She considers that an inversion took place during these discussions on what would really be positive for Brazil and what would be aligned with foreign interests. “Brazilian society is being fooled when they say that preservation is international, as if agribusinesses were not in the hands of international companies. I would say that agribusiness is international and conservation is Brazilian”, she adds.

Brazilian Academy of Sciences

In a note disclosed this Thursday, May 26, Brazil’s Academy of Sciences (ABC) and Brazil’s Society for the Progress of Science (SBPC) proposed to the federal government a two-year deadline in order to build a new Forest Code. Both institutions classify as brash the decision made by federal congressmen, since they did not take into account scientific and technological aspects in approving the law’s proposal.

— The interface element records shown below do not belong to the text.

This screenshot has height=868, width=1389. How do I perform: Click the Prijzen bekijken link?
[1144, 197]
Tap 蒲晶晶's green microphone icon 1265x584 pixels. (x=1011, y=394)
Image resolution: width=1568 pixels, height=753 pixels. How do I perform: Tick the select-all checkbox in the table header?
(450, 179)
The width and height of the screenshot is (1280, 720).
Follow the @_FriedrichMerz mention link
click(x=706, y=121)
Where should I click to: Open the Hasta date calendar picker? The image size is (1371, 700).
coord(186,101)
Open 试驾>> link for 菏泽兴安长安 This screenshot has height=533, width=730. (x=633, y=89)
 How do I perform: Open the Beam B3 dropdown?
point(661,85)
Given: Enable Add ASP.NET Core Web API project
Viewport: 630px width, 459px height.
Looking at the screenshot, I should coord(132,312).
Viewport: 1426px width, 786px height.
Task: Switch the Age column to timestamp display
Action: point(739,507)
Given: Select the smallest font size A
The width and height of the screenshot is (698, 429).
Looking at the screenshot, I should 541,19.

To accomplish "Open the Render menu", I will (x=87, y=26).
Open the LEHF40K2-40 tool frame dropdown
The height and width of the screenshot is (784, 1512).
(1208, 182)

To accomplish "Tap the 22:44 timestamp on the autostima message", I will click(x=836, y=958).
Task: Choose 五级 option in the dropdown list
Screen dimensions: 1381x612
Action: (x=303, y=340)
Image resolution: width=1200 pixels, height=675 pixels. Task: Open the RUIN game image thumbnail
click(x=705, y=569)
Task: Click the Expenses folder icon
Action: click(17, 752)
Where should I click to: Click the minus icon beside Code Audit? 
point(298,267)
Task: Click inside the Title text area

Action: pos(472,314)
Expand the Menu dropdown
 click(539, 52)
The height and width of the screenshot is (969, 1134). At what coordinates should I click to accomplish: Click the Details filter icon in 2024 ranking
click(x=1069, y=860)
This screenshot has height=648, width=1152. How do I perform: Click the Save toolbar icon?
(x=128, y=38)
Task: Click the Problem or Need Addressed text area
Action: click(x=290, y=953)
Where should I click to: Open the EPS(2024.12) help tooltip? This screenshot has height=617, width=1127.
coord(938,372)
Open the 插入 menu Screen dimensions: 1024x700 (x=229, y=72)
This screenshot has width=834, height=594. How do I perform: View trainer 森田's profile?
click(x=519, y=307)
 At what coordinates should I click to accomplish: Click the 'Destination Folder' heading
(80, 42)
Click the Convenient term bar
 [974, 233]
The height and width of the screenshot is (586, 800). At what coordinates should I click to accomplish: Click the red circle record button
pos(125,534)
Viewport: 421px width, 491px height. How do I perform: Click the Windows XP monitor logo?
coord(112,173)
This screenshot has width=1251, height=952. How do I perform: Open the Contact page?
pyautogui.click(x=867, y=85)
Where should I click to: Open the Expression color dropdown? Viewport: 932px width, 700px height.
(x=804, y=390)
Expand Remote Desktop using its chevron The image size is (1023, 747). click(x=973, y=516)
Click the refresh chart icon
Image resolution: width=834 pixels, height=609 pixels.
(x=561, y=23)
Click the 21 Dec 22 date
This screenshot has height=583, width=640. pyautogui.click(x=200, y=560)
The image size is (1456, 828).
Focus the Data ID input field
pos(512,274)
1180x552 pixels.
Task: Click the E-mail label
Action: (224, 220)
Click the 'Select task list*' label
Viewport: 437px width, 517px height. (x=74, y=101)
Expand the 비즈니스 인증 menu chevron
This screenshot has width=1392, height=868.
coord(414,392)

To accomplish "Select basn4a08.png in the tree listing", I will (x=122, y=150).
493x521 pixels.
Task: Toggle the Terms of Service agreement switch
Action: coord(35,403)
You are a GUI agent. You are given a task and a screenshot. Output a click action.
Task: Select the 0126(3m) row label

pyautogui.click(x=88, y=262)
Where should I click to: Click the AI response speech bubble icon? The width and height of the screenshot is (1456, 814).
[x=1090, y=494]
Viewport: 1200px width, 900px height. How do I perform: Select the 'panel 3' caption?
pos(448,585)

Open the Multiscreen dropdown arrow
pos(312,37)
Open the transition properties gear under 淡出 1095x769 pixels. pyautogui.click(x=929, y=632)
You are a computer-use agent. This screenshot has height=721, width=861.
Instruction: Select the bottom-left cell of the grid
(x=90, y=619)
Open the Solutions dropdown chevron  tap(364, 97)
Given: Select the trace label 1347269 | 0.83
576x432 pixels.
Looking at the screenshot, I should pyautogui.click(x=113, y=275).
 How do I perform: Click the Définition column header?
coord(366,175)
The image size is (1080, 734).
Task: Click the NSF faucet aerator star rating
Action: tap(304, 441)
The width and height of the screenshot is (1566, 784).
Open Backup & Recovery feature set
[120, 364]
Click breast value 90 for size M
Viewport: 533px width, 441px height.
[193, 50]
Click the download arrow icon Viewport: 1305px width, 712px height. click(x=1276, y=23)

The note, that considers the need to revise the law of 1965, states that Parliament never formally invited ABC or SBPC for discussions on the substitutive approved. It also says that two letters had been sent to congressmen and to the presidential candidate warning of this need for more time and more in-depth discussions on the topic of the Forest Code.

Both institutions also made it clear that they are still at the disposal of the Senate to discuss the new code. The note also leaves no doubt that criticisms to the Code have no connection with environmentalist or ruralists movements, but rather that they are made in the name of the country’s sustainability. ABC and SBPC created in July last year a Workgroup to discuss changes in environmental laws. The proposals were made into a book issued in March this year.

The letter also acknowledges the contribution of agribusiness towards the production of food and Brazil’s trade balance, but it highlights that the increasing of agribusiness must occur without damages to the preservation and conservation of the country’s natural resources.



What specialists have to say

““From now on, the Legal Reserve can change to 50% in many States and contain exotic species. In other words, in practice the Legal Reserve will change from 80%, not to 50%, but to 25%. What we are actually saying is that 55% can be legally deforested. This is what this Code is preparing for the Amazon” Jean Paul Metzguer, professor of the University of São Paulo (USP)

“If Dilma Rousseff does not veto anything in the Code, as approved by the House of Representatives, there’s a risk of increased deforestation. The feeling of impunity shows that deforestation can continue. The president must enter the game because she hasn’t until now” Paulo Barreto, researcher of the Man and Environment of the Amazon Institute (Imazon)

“The voting of this Code and its approval as it is, with regard to the Amazon, represents the loss of a fantastic potential capable of improving the lives of most of the regional population, as well as the loss of vast riches for Brazil” Bertha Becker, professor emeritus of the Federal University of Rio de Janeiro (UFRJ) and member of Brazil’s Academy of Sciences

“Brazil is an unfair country. It does not deserve the blood shed by Brazilians that protect its forests. The approval of the new Forest Code on the same day in which two extractivism leaderships were murdered rekindles the same causes that led to the assassination of Chico Mendes, deforestation within inhabited and protected portions of the forest. It is urgent to find a balance between the environment and agriculture in order to avoid widespread conflicts in the Amazon.” Mary Allegretti, anthropologist and visiting professor of the universities of Yale, Chicago, Florida and Wisconsin-Madison, in the US.